I see the corporate website that tomndebb suggested, and it seems that Hershey’s has also developed amnesia and cannot remember its own past product portions. Maybe I’ll email them. I poked around their site and could only find a reference to the big 7oz bars.
At Sam’s Club they had a 5 lb. Hershey’s bar (the world’s largest) on sale for $19.95, but I don’t quite think that’s what the recipe writers had in mind
I was going to get it, but I could hear the echoes of my mother…“you’re gonna get sick eating all that chocolate”

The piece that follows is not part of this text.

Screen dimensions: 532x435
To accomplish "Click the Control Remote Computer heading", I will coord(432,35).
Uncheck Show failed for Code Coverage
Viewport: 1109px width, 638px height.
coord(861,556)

I ran into the same problem when I was transcribing my grandmother’s recipes. Many of them were old recipes cut out of magazines that used products or sizes of products that are no longer available. I had to go into test kitchen mode to figure out the correct ingredients and measurements. Here is what I would do in the case of Candy Bar Confusion:
Go to the store and buy a package of regular Hershey Bars. The plain old flat bars. They sell them at grocery stores in 6 or 9 packs. As a starting point, assume that one bar would be approxiamately the size of a 5 cent 1961 bar. Further assume that the 1961 ‘large size’ bar wuld be about 2.5 times larger than the ‘regular size.’ Accordingly, try 2 1/2 regular bars in your first attempt at the recipe. Too much chocolate in the finished recipe? (This isn’t likely to happen, BTW. There is never too much chocolate in any recipe!) – use a little less in the next attempt. Too little chocolate? Use more in the second attempt. Once you’ve got it figured out, be sure to include the ounces of chocolate needed in the written recipe, so future generations won’t have to go to this trouble.

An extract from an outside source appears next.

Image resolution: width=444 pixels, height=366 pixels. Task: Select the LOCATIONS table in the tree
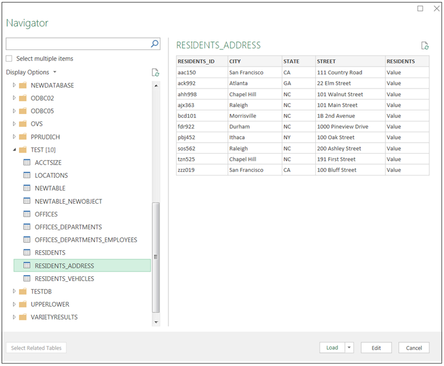click(x=51, y=176)
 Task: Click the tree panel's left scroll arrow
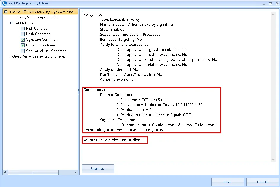5,172
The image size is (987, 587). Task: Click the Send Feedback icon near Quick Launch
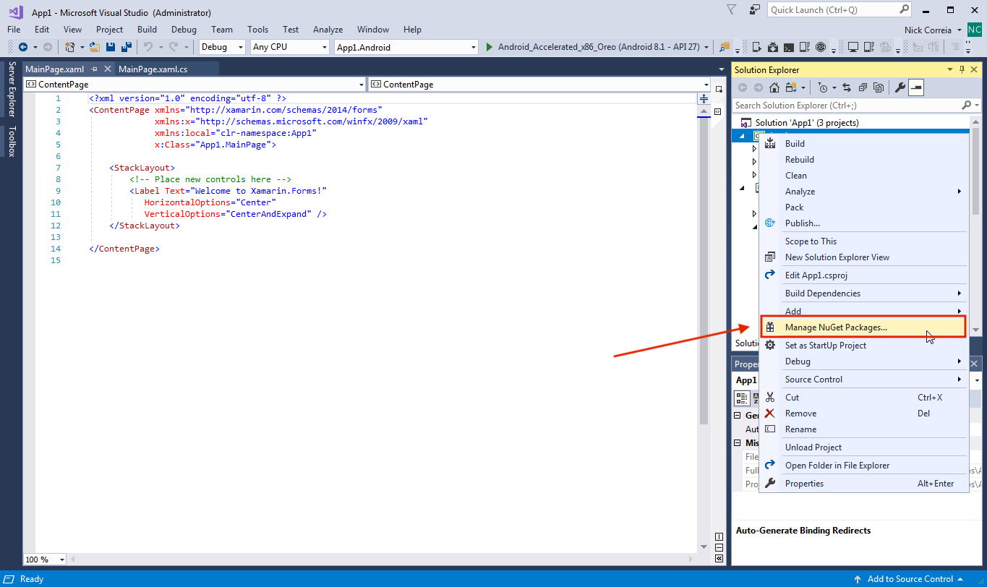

Well Jess, I figure my mom could do a test batch, but i asked her and she thought maybe she had been using 2 or 3 times the chocolate necessary, and she said, “that’s probably why everyone likes them.” I dunno, I suppose that if I could find the smaller bars at the candy section of a store I could safely assume that these were about the same size. I figure they’re something like 1 or 2 ounces, but I haven’t found one yet. I’ll look around.
OK, I think I have the problem solved. I found a regular bar (at a hardware store of all places) and it was marked 1.55oz 43grams. 5 bars would be about 7.75oz, close enough to the 7oz bar. I think the big bars are scored into 5 rows so this makes sense.

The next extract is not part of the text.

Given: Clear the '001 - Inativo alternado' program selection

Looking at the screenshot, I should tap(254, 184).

I also remember those larger Hershey bars, but like everyone else I never noticed how many ounces they were. Oh well.
BTW; Here’s a link to a pretty good recipe book program for Mac’s, in case anyone’s interested. Shareware, and cheap. http://home.flash.net/~timbobo/MacShareware/index.html
They also have an address book and some other stuff.
Peace,
mangeorge
Thanks for the shareware tip. I don’t know if I’ll type up all the recipes into a database, I sorta want to take scans of the stained and fading original handwritten recipes, some of these notes go back to the 1930s, they’re my grandmother’s notes. It takes away some of the family color if you can’t see your grandmother’s old recipe for chocolate chip cookies in her flowery script. I’m thinking of doing these recipes in Adobe Acrobat, then I can burn a CD for each of my brothers and sisters who want a copy of the cookbook. With Acrobat I could put it in PC/Mac format, most of us have macs but a couple have PCs. I can include tons of high rez scans of the original pages, in case they want to make a print of a page. I think I can type annotations to the handwritten recipes right on the page. Last year, I took some pictures of my mom’s cookies on her favorite fiestaware, scan em, package it with the recipe scans, put it all together and zap it onto CDs. I like Acrobat.
Anyway, my Mom made a fudge recipe and I had a sample. I think it does have about twice the necessary chocolate. The new measurements should work better, they indicate she should use about 60% less chocolate. The fudge looks just like melted and reformed chocolate bar, it’s about as hard as the original hershey bar was.